CREMONA – In riva al Po, tra gli 80 mila e i 130 mila anni fa, al tempo del rinoceronte preistorico e forse anche del Neanderthal Paus, viveva un grosso felino, alto 60 centimetri al garrese e lungo oltre due metri, compresa la coda. Il nome scientifico è Pantera Pardus, meglio conosciuto come il Leopardo del Po. Agile e scattante, predatore infallibile, stava accovacciato sugli alberi per tendere agguati feroci alle sue prede. Su una spiaggia tra Spinadesco e Cremona, una zona già teatro di ritrovamenti importanti, sono riaffiorati alcuni suoi resti. In particolare è stata rinvenuta una tibia dell’animale, un fossile rarissimo, conservatosi perfettamente.
A trovarlo è stato il cremonese Renato Bandera, 68 anni, conoscitore del fiume e raccoglitore di fossili di lunga data: lo ha notato nei pressi di un tronco e lo ha consegnato al Museo Paleoantropologico di San Daniele Po (Cremona). Pensava fosse un osso umano, al quale in effetti assomiglia, ma le prime analisi morfologiche hanno dato un esito inaspettato: la tibia, lunga circa 23 centimetri, apparteneva a un felino preistorico, forse a una femmina di leone delle caverne o molto più probabilmente a un grosso maschio di leopardo.
Morfologicamente il leopardo del Po era identico ai leopardi attuali, ma non è da escludere che avesse qualche caratteristica differente, che potrebbe essere individuata solo attraverso un’analisi del dna. Come Paus e Rino, l’uomo di Neanderthal e il rinoceronte del Po di cui sono stati rinvenuti i crani negli anni scorsi, anche il leopardo viveva nei pressi del fiume, in un ambiente diverso da quello attuale: una pianura vastissima, ricca di foreste e di paludi. Adesso il reperto verrà studiato dagli esperti del museo, il sindaco e fondatore Davide Persico e il direttore Simone Ravara.
“Un fossile come questo non era ancora stato rinvenuto – spiega Persico – anche perché i predatori sono molti di meno rispetto alle prede, quindi è una scoperta importantissima.
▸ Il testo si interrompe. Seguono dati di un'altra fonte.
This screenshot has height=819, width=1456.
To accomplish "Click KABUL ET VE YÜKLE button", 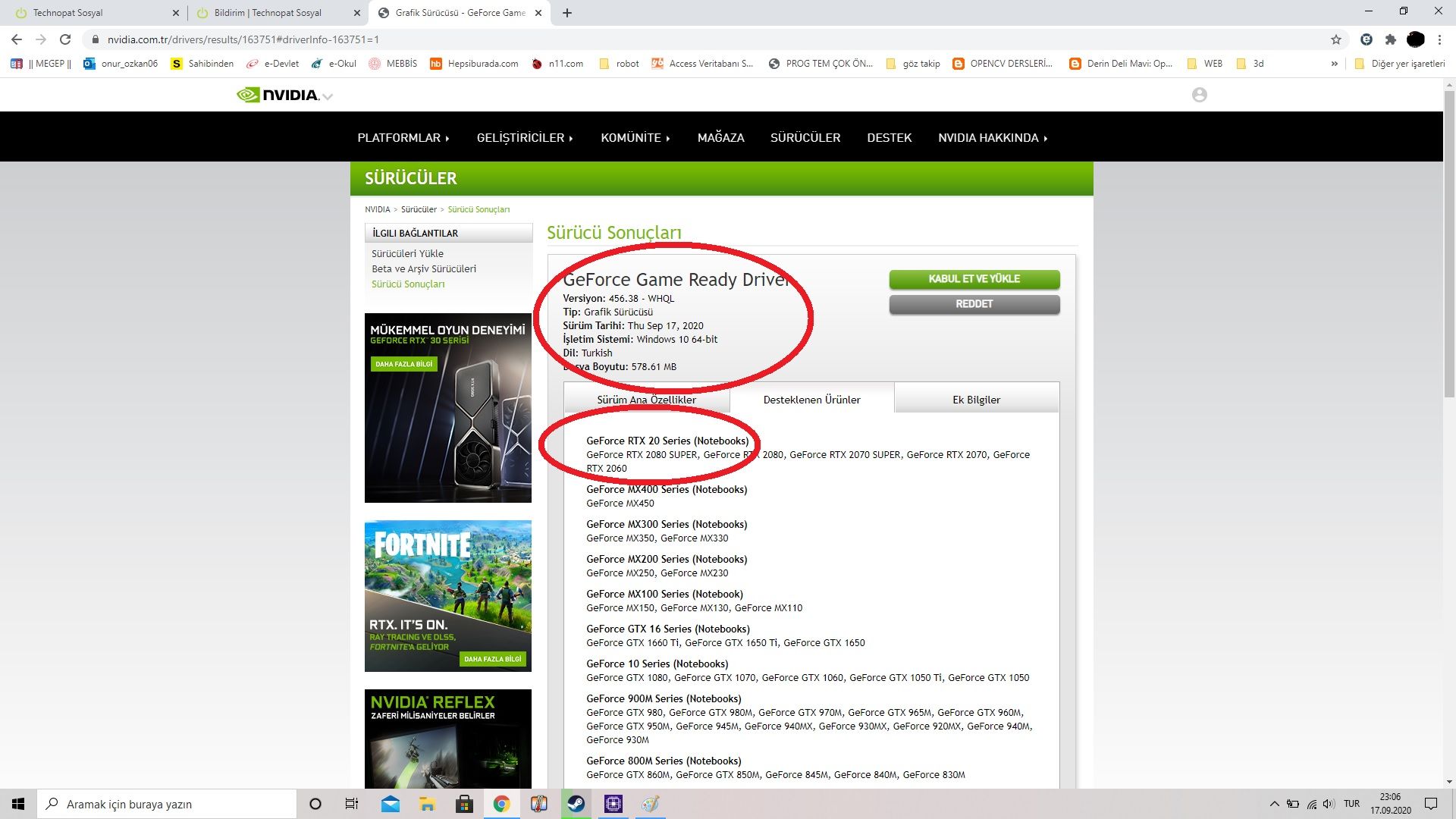I will 974,279.
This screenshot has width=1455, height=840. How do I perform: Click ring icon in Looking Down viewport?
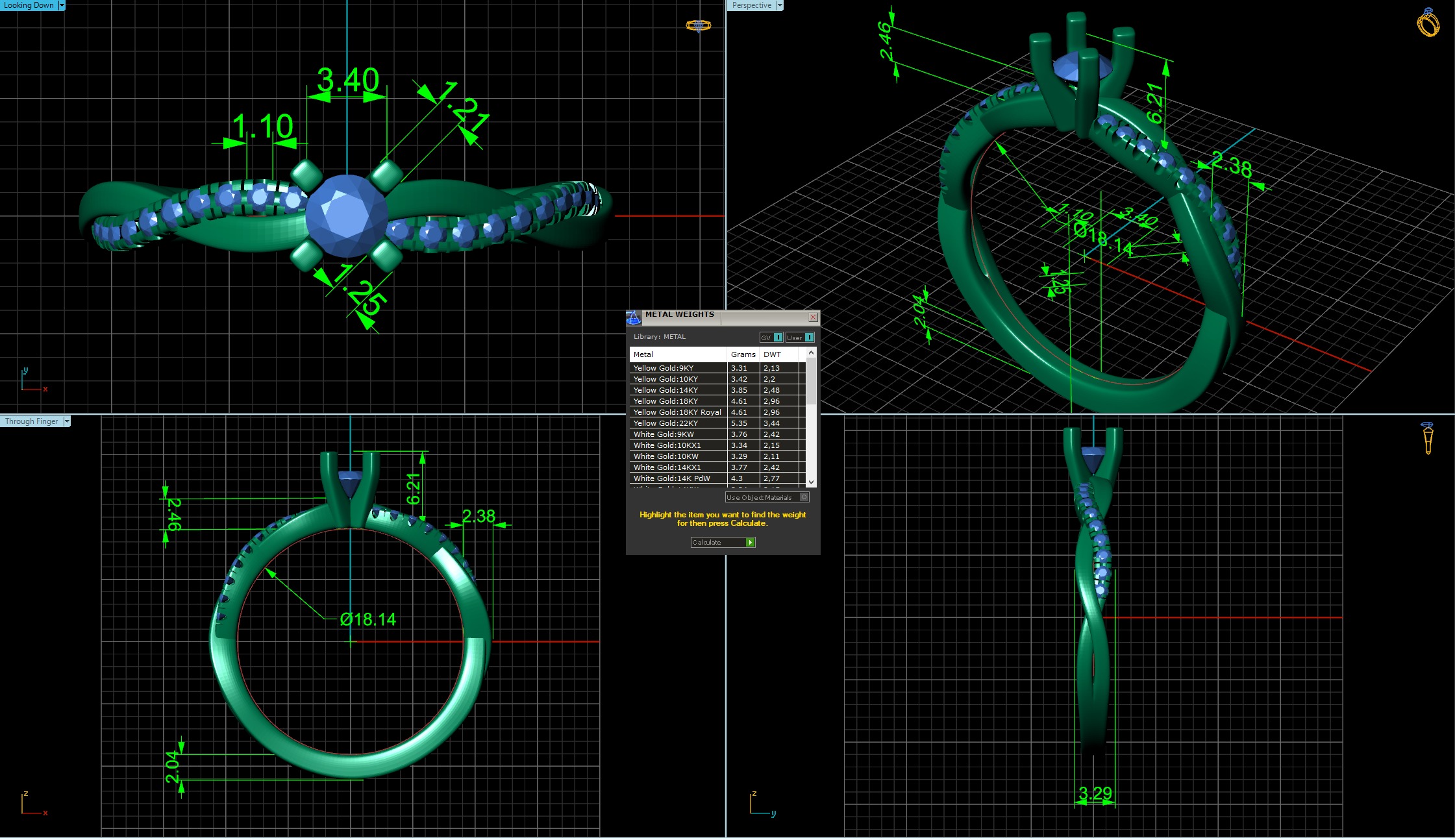click(x=698, y=25)
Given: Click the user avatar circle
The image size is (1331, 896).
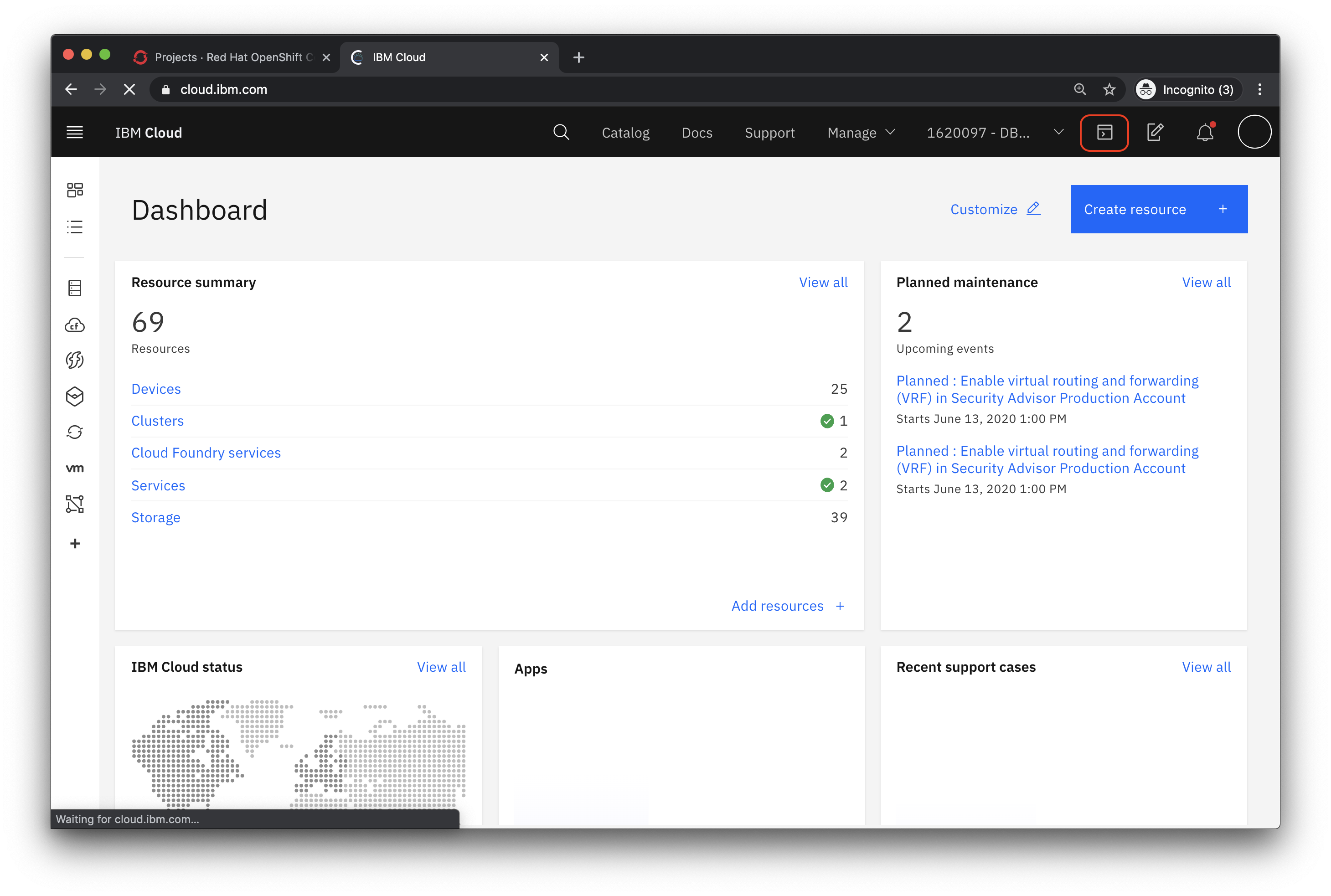Looking at the screenshot, I should pyautogui.click(x=1254, y=133).
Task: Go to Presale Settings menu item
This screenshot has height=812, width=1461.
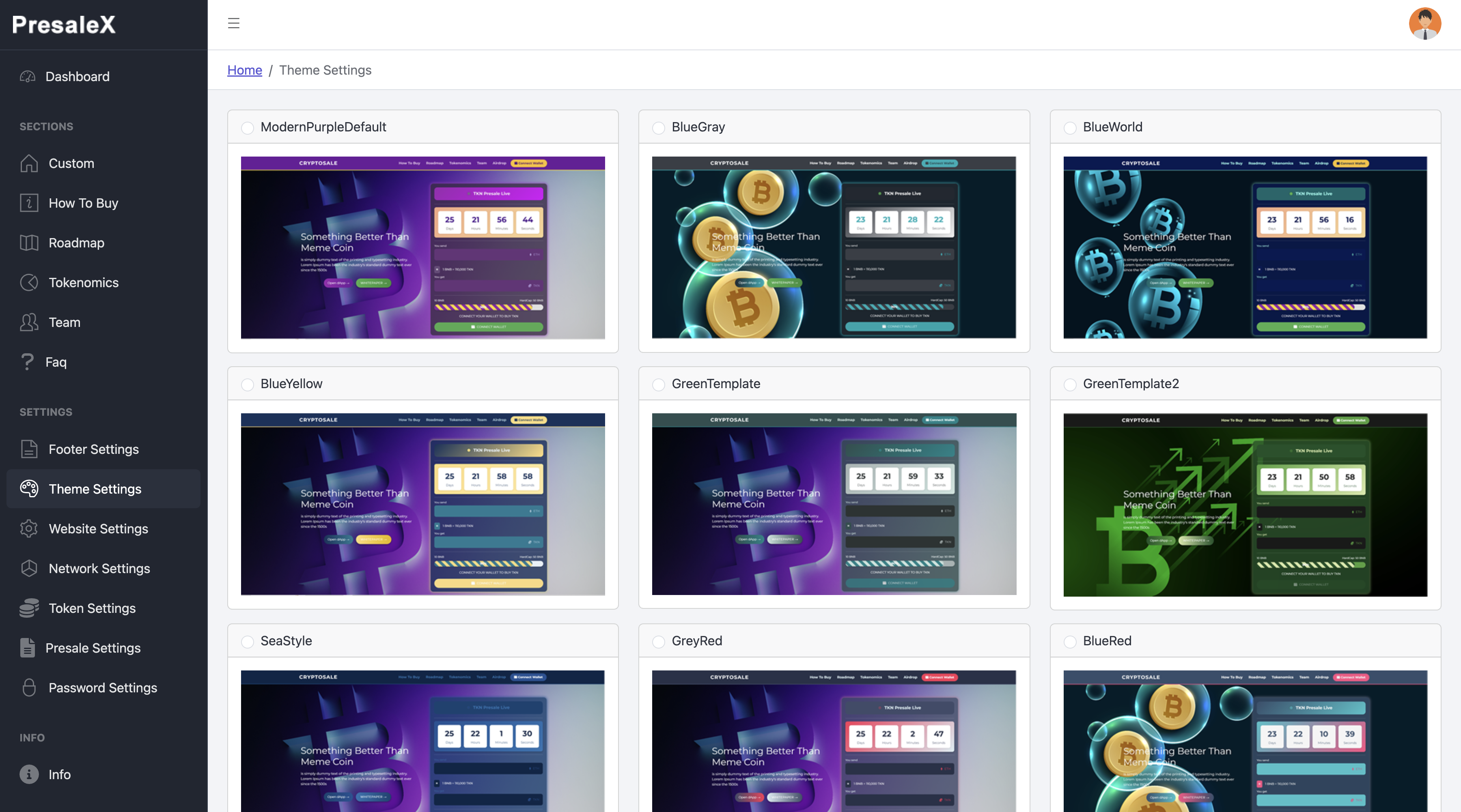Action: [93, 648]
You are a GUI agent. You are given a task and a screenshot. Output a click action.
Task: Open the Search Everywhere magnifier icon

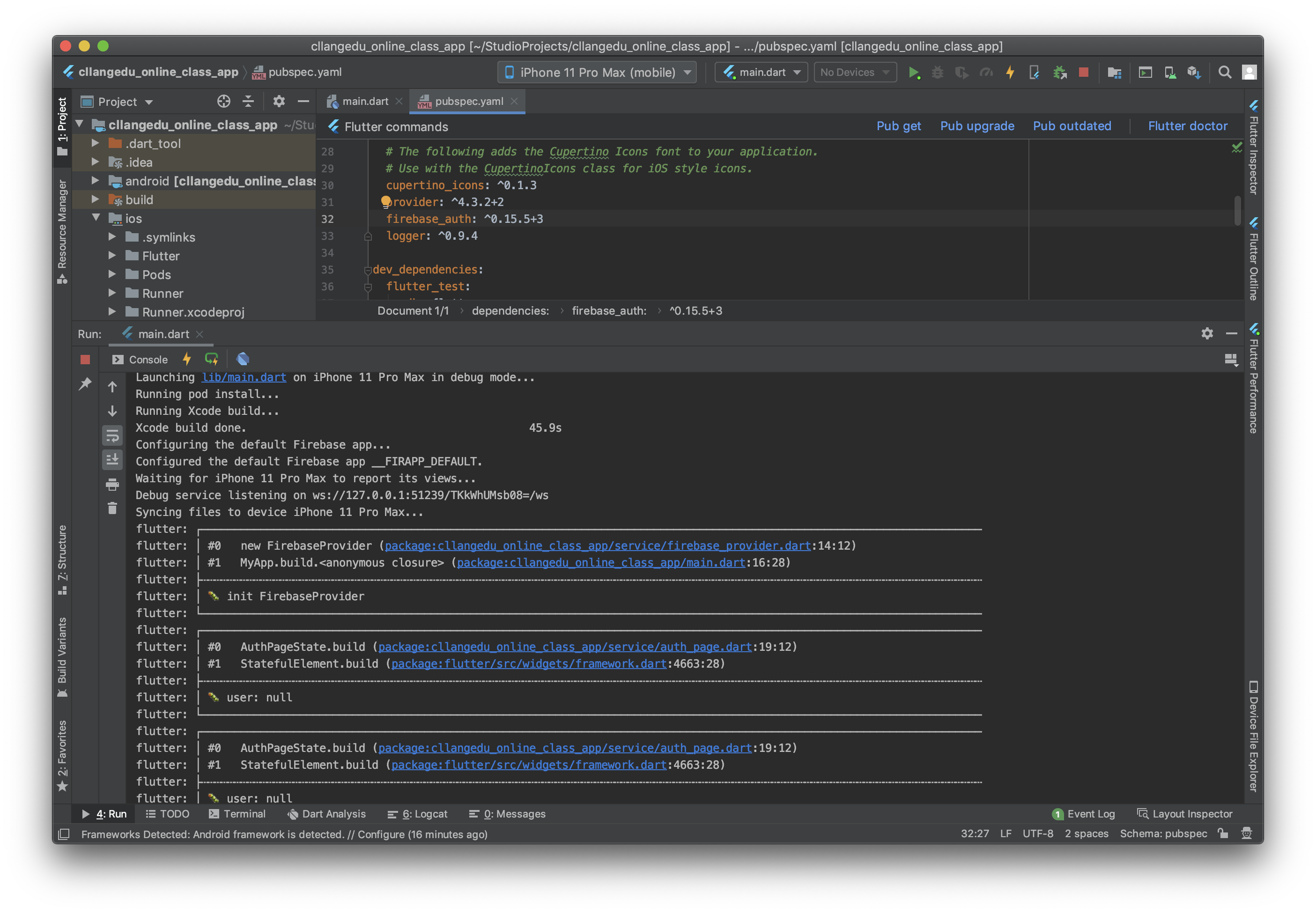tap(1225, 72)
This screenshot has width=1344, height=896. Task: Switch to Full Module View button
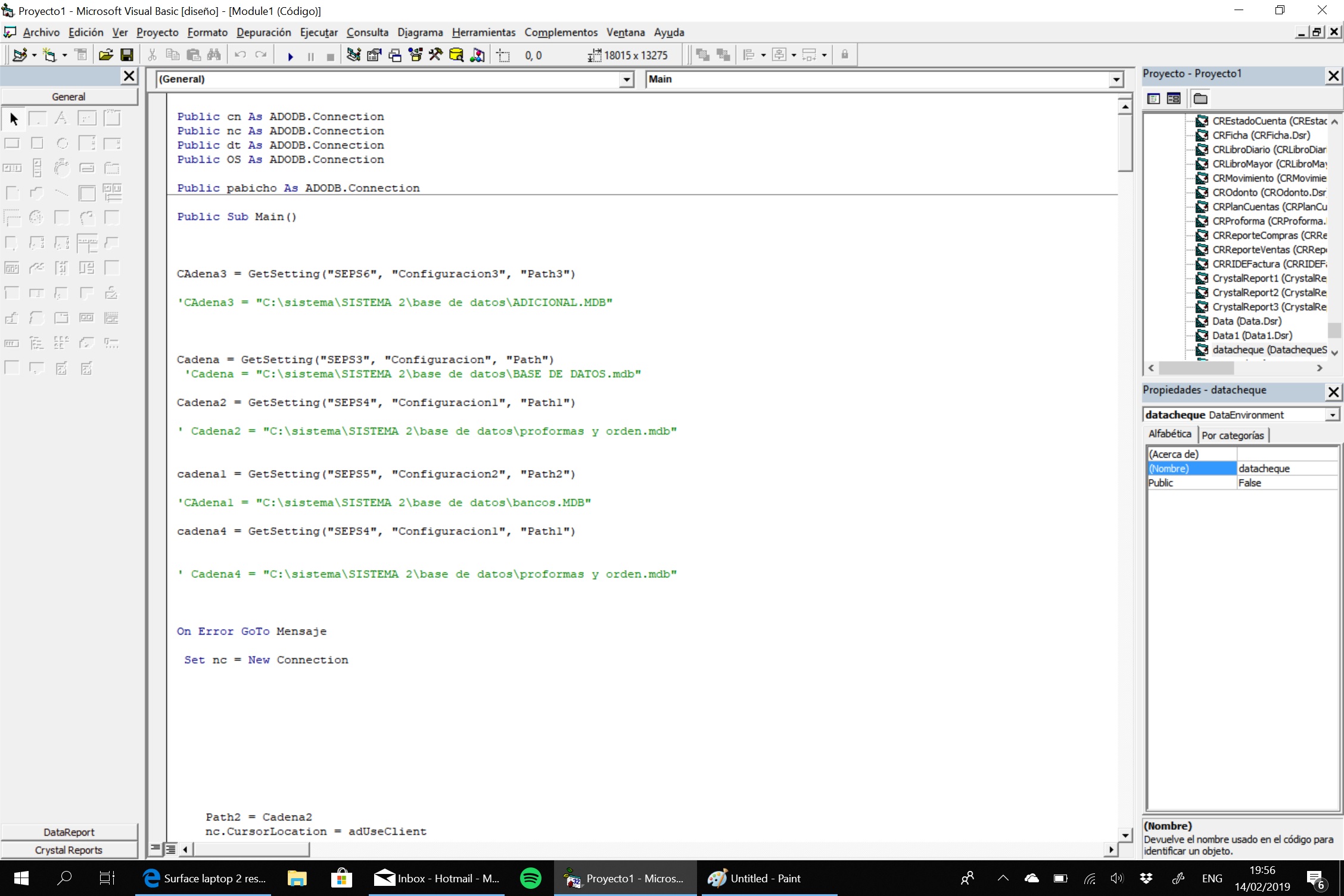[170, 848]
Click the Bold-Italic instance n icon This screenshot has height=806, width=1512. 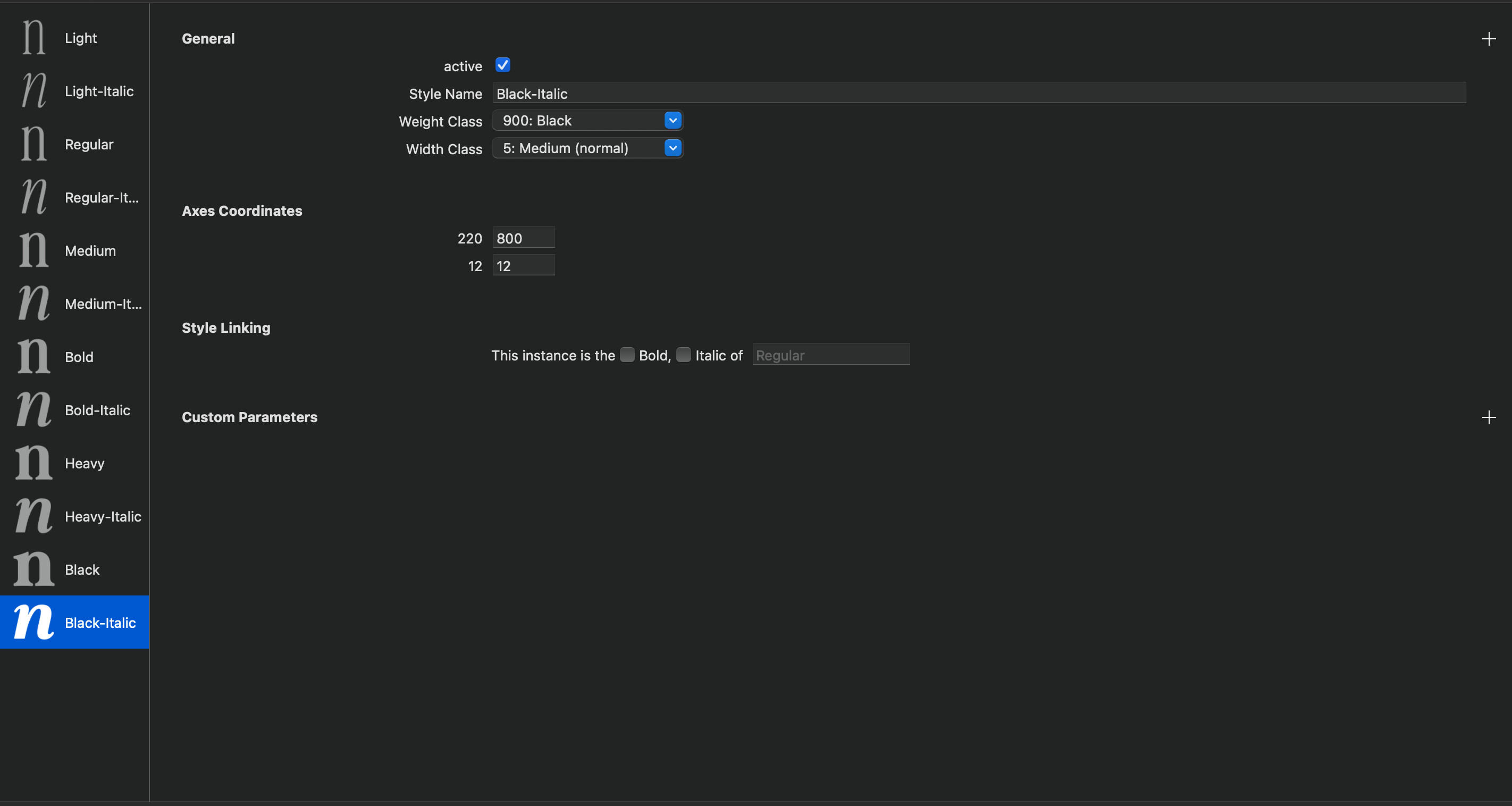(33, 410)
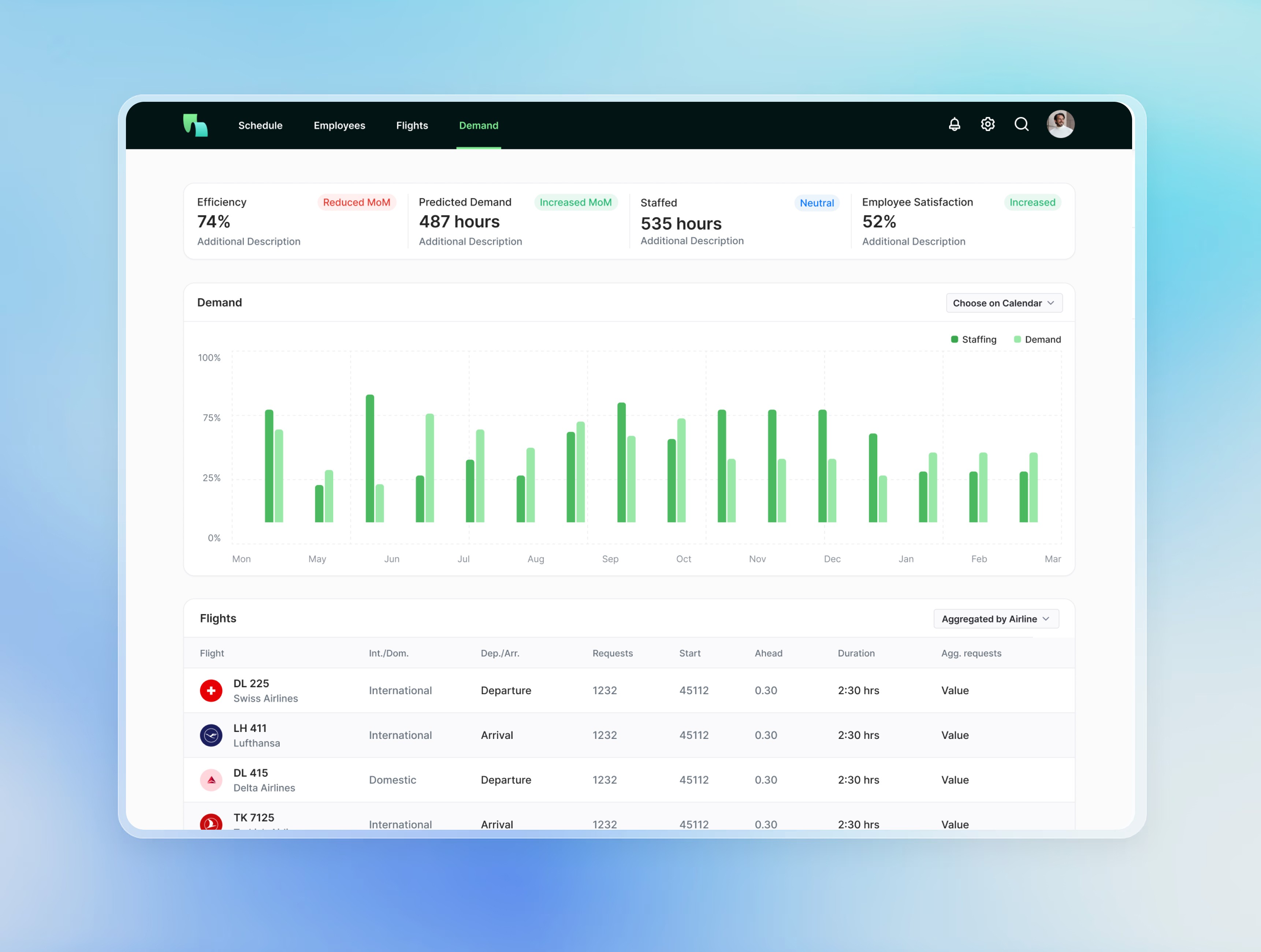Click Lufthansa airline logo icon
This screenshot has height=952, width=1261.
(x=211, y=735)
Quando ho visto la tibia ho sospettato potesse appartenere a un felino, ma la conferma è arrivata dopo un confronto con Martin Sabol, esperto dell’Università di Bratislava, contattato dopo una serie di accertamenti, ovvero un’analisi morfologica, una serie di confronti con immagini di tibie fossili offerte da un collezionista americano e un consulto con alcuni studiosi italiani”.
Soddisfatto anche Ravara:
“Il fossile arricchisce la collezione del museo – afferma – inoltre il ritrovamento rappresenta un passo avanti fondamentale per gli studi sulla nostra pianura”.